DATA TO USE:
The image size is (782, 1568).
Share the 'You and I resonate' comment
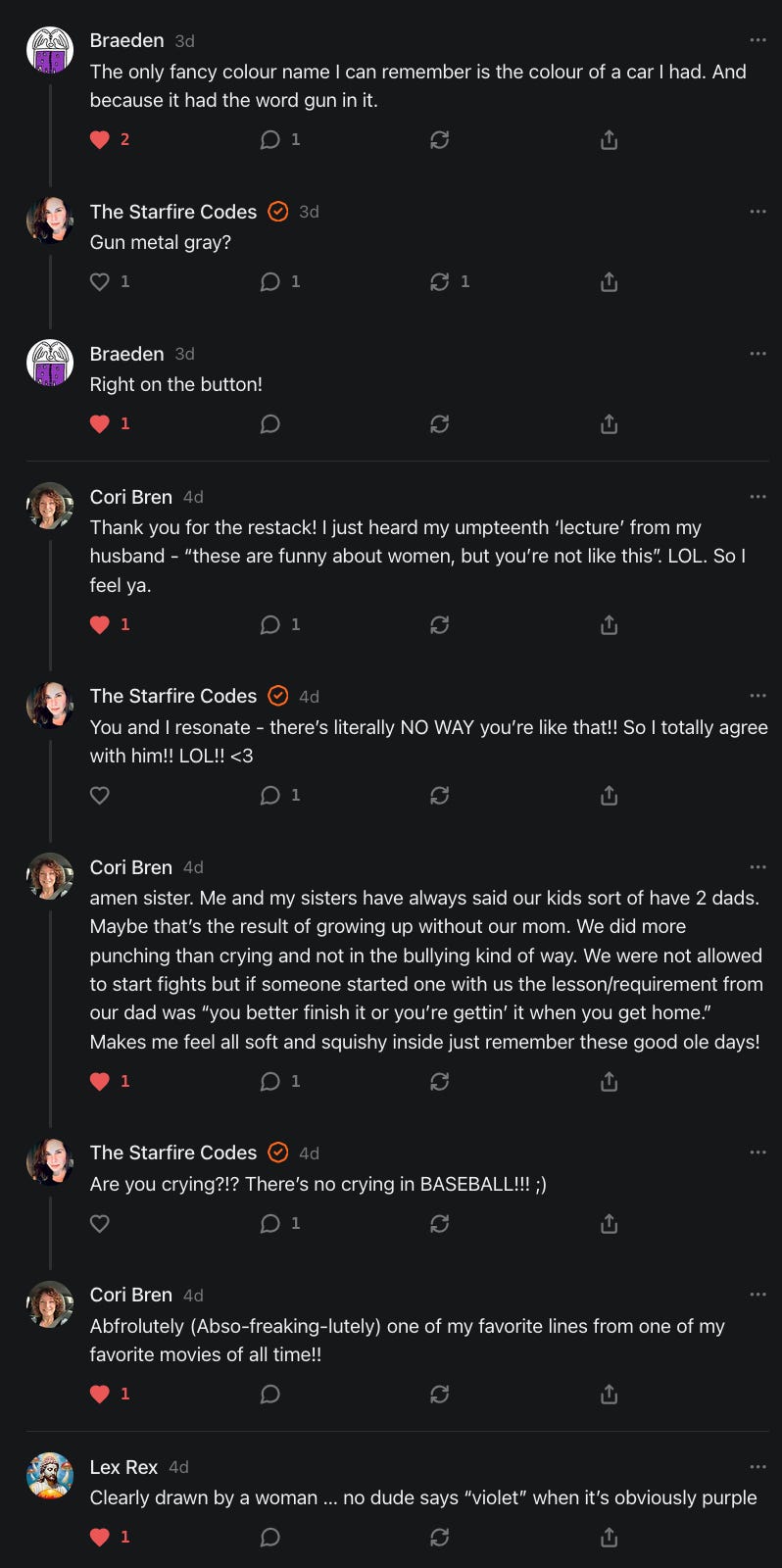[x=609, y=796]
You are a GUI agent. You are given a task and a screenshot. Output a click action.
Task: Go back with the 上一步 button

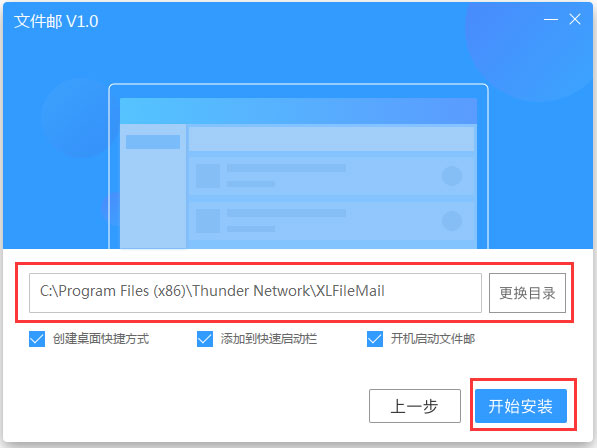coord(415,406)
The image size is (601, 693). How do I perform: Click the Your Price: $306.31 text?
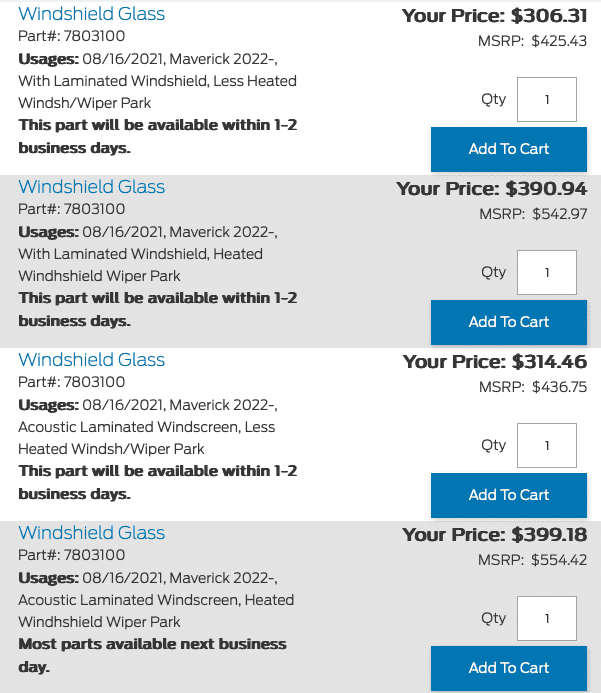click(494, 16)
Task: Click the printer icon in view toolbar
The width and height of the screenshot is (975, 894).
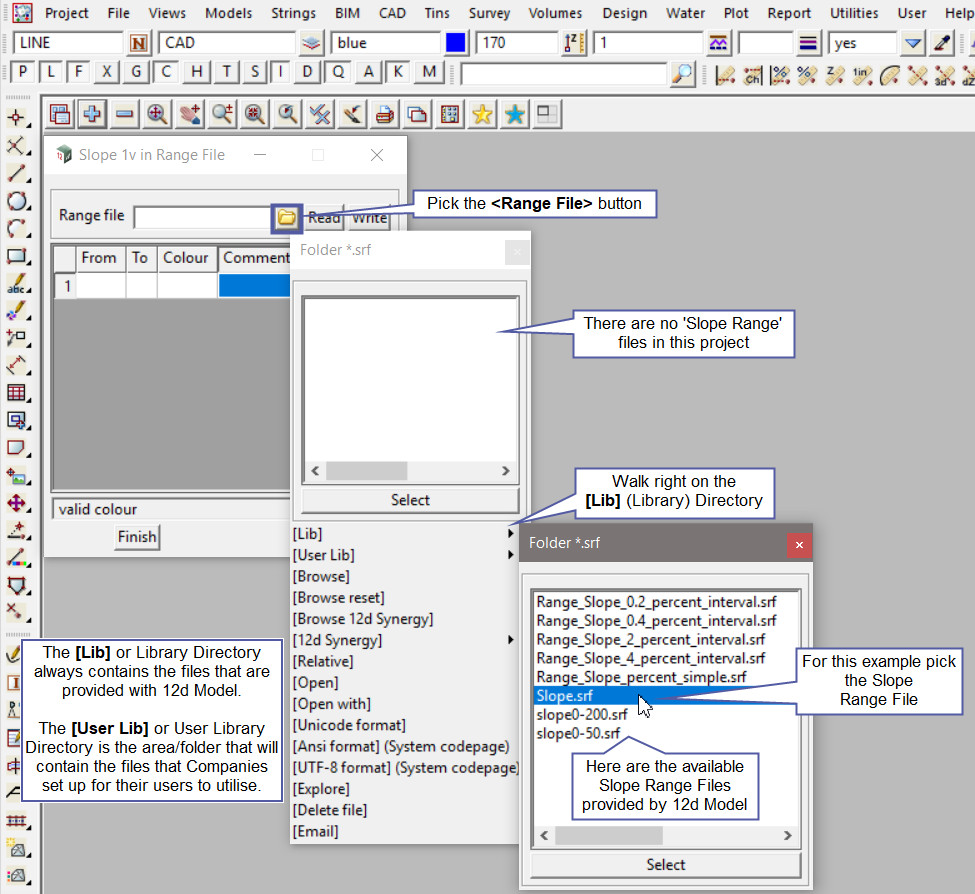Action: click(x=384, y=115)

JOB: Express every line of the data above as a JSON list of strings, one string per line, with blank lines and pictures omitted.

THE COMPLETED TASK:
[
  "The image size is (782, 1568).",
  "Share the 'You and I resonate' comment",
  "[x=609, y=796]",
  "You are a GUI agent. You are given a task and a screenshot. Output a click action.",
  "Task: Go back with the 上一步 button",
  "coord(415,406)",
  "The image size is (601, 693). How do I perform: Click the Your Price: $306.31 text?",
  "click(494, 16)",
  "Task: Click the printer icon in view toolbar",
  "The width and height of the screenshot is (975, 894).",
  "Action: click(x=384, y=115)"
]